Nodal regulated CDDP resistance of RCC cells. (A) Cells were transfected with si-NC or si-Nodal for 24 h, the expression of Nodal was tested by western blot analysis; GRC-1/CDDP (B) or ACHN/CDDP (C) cells were pre-transfected with si-NC or si-Nodal for 24 h and then further treated with increasing concentrations of CDDP for 48 h; GRC-1/CDDP (D) or ACHN/CDDP (E) cells were pre-treated with or without anti-Nodal (100 ng/ml) for 12 h and then further treated with increasing concentrations of CDDP for 48 h.

Figure 4

Nodal regulated expression of P-gp in RCC/CDDP cells.
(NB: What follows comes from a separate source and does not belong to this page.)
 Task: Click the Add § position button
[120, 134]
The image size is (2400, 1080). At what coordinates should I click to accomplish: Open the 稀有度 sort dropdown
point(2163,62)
GRC-1/CDDP (A) or ACHN/CDDP (B) cells were transfected with si-NC or si-Nodal for 24 h, the mRNA expression of ABC transporters was checked; (C) The expression of P-gp in cells transfected with si-NC or si-Nodal for 24 h were tested; GRC-1 or ACHN cells were treated with or without rNodal (100 ng/ml) for 24 h, the mRNA (D) and protein (E) expression of P-gp was checked.

Figure 5

Nodal regulated promoter activity of ABCB1 in RCC/CDDP cells. (A) GRC-1/CDDP cells were pre-transfected with si-NC or si-Nodal for 24 h and then further treated with Act-D for the indicated times periods, the mRNA stability of ABCB1 was checked; (B) Cells were transfected with si-NC or si-Nodal for 24 h and precursor mRNA of ABCB1 was checked; (C) Both parental and resistant RCC cells were transfected pGL-ABCB1 and pRL-TK for 24 h, the luciferase activities of promoter were measured by dual-luciferase assay; (D) Cell pre-transfected with si-NC or si-Nodal were further transfected pGL-ABCB1 and pRL-TK for 24 h, the luciferase activities of promoter were measured.

Figure 6

NF-κB/p65 was involved in Nodal-regulated P-gp expression. (A) Cells pre- transfected pGL-ABCB1 and pRL-TK for 12 h were further treated with or without BAY (10 µM) for 24 h, the promoter activity of ABCB1 was checked by luciferase assay; (B) Cells were treated with or without BAY (10 µM) for 24 h, the mRNA expression of ABCB1 was checked; (C) Cells were treated with or without anti-Nodal for 30 min, the phosphorylation and total expression of p65 were checked; (D) GRC-1 cells were pre-treated with control or ACHP (10 µM) for 90 min and then treated with rNodal (100 ng/ml) for 30 min. p-p65 and p65 were measured by western blot analysis; GRC-1/CDDP cells were pre-transfected with vector control (pcDNA3.1) or pcDNA/p65 for 12 h and then further treated with or without anti-Nodal for 24 h, the mRNA (E) or protein (F) levels of P-gp were measured.

Figure 7

CDDP increased Nodal expression in RCC cells. (A) Cells were treated with or without 0.2 µM CDDP for 24 h, the expression of Nodal in medium was checked; (B) GRC-1 cells were treated with increasing concentrations of CDDP for 24 h, the expression of Nodal in medium was checked; Cells were treated with or without 0.2 µM CDDP for 24 h, the mRNA expression (C) or promoter activity (D) of Nodal were checked; GRC-1 (E) or ACHN (D) cells were treated with or without 0.2 µM CDDP for 24 h, the binding of Nodal promoter and transcription factors were checked by ChIP-PCR.